Neuorientierung statt Taktik

Im Sinne einer optimalen Strategie zur Zukunftsgestaltung Wuppertals – und zum Umbau des Döppersberg – ist der im Raum stehende Bürgerentscheid sicher keine gute Lösung. Es scheint momentan jedoch die einzige zu sein, um den Wahnsinn erst einmal zu bremsen und Zeit zu gewinnen. Die Sorgen von Bürgern und Kritikern ernst zu nehmen und im weiteren Vorgehen zu berücksichtigen, wäre somit die effektivste Strategie, einem möglichen Bürgerentscheid die Grundlage zu entziehen.
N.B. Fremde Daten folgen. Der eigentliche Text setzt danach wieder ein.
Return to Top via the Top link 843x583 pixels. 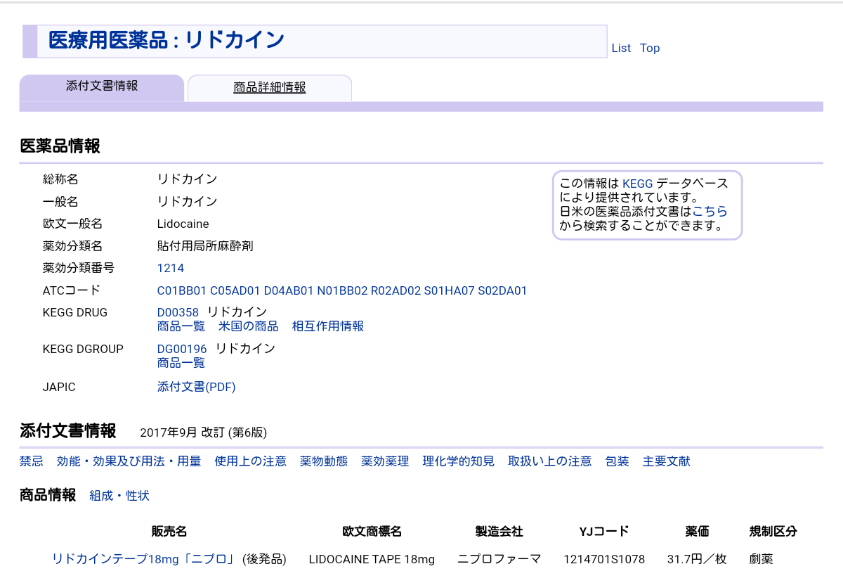[649, 48]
Aktuell konzentriert sich die Politik jedoch mehr auf Taktiererei zur Verhinderung eines erfolgreichen Bürgerbegehrens als auf eine Neuorientierung bei der eigentlichen Problemstellung: Von Einsicht und dem ernsthaften Willen, eine tragfähige Lösung zu entwickeln, ist zurzeit leider (noch) nichts zu erkennen.
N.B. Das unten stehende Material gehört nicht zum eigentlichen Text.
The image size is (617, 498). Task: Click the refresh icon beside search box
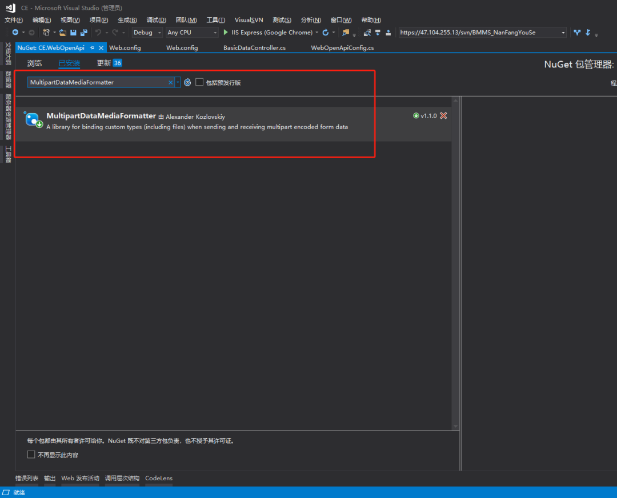point(187,82)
Politik und Verwaltung in Wuppertal – bitte macht was anders!

Es ist wenig förderlich, sich hinter Schutzbehauptungen wie „Es gibt keine Alternativen!“ oder „Dann sind die Fördergelder weg!“ etc. zu verstecken. So wird es beispielsweise kaum im Interesse eines Fördergeldgebers liegen, auf eine konsequente Umsetzung aller Forderungen zu beharren, um die Stadt Wuppertal in den wirtschaftlichen Ruin zu treiben. Erforderlich sind daher Gespräche, um Spielräume auszuloten und mit Kreativität und Intelligenz Alternativen zu finden. Da Kommunikation offenbar nicht die größte Stärke von Politik und Verwaltung zu sein scheint, braucht es möglicherweise einen Schlichter – eine neue glaubwürdige Instanz, die Vertrauen schafft – denn Glaubwürdigkeit und Vertrauen hat die politische Vertretung weitreichend verspielt.
Es muss eine Lösung gefunden werden, die sowohl eine Weiterführung des Döppersberg-Umbau zulässt, als auch dafür Sorge trägt, dass Wuppertal langfristig handlungsfähig bleibt.
Es ist nötig, endlich zur Besinnung zu kommen und den besagten dritten Weg zu suchen. Dass es nicht einfach wird, diesen Weg zu finden, steht außer Frage. Umso dringender ist es, endlich zu beginnen!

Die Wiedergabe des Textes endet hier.